Data to examine ▸
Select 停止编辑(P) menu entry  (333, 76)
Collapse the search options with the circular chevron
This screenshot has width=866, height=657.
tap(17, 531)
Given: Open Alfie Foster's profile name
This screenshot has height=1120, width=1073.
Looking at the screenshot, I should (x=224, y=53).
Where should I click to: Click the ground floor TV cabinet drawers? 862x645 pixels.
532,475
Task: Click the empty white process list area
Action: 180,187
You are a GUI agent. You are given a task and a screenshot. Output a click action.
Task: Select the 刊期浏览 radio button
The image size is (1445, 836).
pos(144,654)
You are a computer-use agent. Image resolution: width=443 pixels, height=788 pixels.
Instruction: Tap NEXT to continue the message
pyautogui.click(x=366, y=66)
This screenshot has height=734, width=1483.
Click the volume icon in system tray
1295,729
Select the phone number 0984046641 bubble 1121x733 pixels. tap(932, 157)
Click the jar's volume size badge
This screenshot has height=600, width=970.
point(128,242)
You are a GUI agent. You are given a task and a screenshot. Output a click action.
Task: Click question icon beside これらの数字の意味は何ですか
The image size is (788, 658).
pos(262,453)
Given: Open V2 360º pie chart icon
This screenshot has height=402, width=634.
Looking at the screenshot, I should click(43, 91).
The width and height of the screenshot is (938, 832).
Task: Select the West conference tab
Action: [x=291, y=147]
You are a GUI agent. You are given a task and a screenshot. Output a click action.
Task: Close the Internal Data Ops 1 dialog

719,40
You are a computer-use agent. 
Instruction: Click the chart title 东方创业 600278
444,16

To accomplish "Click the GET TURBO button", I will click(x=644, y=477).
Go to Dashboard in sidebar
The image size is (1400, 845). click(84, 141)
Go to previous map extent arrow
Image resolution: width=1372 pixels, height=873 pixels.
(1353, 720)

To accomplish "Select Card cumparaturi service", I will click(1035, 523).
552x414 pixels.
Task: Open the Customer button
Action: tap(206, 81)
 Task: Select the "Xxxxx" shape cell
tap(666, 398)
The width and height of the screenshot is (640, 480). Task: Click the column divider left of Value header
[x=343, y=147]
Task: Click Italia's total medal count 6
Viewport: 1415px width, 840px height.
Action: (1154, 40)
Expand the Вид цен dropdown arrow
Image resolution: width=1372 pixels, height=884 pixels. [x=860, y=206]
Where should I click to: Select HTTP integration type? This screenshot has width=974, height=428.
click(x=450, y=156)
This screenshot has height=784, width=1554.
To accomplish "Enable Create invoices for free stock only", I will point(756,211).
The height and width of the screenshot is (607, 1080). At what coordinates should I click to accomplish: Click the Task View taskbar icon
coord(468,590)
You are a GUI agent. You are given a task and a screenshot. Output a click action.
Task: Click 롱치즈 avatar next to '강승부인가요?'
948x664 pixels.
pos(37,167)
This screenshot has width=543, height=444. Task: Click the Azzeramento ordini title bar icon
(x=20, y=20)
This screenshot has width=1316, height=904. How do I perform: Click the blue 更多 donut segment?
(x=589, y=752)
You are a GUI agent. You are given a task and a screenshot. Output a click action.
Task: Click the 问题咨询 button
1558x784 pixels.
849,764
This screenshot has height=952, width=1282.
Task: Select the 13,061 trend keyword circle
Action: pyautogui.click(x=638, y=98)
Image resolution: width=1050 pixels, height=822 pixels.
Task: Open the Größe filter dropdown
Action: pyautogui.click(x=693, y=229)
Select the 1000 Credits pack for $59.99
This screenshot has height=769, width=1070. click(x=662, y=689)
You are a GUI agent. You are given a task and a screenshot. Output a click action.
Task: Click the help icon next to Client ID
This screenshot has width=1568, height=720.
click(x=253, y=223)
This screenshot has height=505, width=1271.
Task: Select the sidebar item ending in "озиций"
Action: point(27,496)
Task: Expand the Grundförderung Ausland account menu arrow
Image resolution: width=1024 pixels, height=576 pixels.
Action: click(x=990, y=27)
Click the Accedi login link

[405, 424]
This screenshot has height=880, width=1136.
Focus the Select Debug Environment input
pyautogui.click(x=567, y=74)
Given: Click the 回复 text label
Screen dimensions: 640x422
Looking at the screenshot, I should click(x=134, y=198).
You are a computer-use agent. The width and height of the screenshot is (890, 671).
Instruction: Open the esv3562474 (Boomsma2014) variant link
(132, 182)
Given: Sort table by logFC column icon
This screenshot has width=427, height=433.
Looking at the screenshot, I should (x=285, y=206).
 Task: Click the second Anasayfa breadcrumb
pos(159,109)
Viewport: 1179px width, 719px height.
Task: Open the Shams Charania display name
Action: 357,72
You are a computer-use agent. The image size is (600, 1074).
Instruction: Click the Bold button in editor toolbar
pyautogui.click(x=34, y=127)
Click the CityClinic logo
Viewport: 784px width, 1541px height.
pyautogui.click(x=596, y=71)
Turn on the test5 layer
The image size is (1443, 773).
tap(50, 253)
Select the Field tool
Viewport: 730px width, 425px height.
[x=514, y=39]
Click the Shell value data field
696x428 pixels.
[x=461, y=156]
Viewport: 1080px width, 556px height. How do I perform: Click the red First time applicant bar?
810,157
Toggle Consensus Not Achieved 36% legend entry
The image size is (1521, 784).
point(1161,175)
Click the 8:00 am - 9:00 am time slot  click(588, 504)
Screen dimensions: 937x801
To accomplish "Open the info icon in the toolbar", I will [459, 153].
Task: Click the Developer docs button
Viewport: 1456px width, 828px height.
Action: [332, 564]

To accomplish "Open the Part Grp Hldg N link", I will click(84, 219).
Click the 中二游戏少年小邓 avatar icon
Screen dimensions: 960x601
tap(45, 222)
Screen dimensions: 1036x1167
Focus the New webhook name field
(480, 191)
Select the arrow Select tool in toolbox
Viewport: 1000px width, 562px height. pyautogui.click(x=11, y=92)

Directions ▸
For this exercise, repeat exactly the lines of the data above from the one with "Where should I click to: Select" down to the one with "You are a computer-use agent. The width", both end lines included.

Answer for this exercise ▸
Where should I click to: Select HTTP integration type? This screenshot has width=974, height=428.
click(x=450, y=156)
This screenshot has height=784, width=1554.
To accomplish "Enable Create invoices for free stock only", I will point(756,211).
The height and width of the screenshot is (607, 1080). At what coordinates should I click to accomplish: Click the Task View taskbar icon
coord(468,590)
You are a GUI agent. You are given a task and a screenshot. Output a click action.
Task: Click 롱치즈 avatar next to '강승부인가요?'
948x664 pixels.
pos(37,167)
This screenshot has width=543, height=444. Task: Click the Azzeramento ordini title bar icon
(x=20, y=20)
This screenshot has width=1316, height=904. How do I perform: Click the blue 更多 donut segment?
(x=589, y=752)
You are a GUI agent. You are given a task and a screenshot. Output a click action.
Task: Click the 问题咨询 button
1558x784 pixels.
849,764
This screenshot has height=952, width=1282.
Task: Select the 13,061 trend keyword circle
Action: pyautogui.click(x=638, y=98)
Image resolution: width=1050 pixels, height=822 pixels.
Task: Open the Größe filter dropdown
Action: pyautogui.click(x=693, y=229)
Select the 1000 Credits pack for $59.99
This screenshot has height=769, width=1070. click(x=662, y=689)
You are a GUI agent. You are given a task and a screenshot. Output a click action.
Task: Click the help icon next to Client ID
This screenshot has width=1568, height=720.
click(x=253, y=223)
This screenshot has height=505, width=1271.
Task: Select the sidebar item ending in "озиций"
Action: point(27,496)
Task: Expand the Grundförderung Ausland account menu arrow
Image resolution: width=1024 pixels, height=576 pixels.
Action: click(x=990, y=27)
Click the Accedi login link

[405, 424]
This screenshot has height=880, width=1136.
Focus the Select Debug Environment input
pyautogui.click(x=567, y=74)
Given: Click the 回复 text label
Screen dimensions: 640x422
Looking at the screenshot, I should click(x=134, y=198).
You are a computer-use agent. The width and height of the screenshot is (890, 671).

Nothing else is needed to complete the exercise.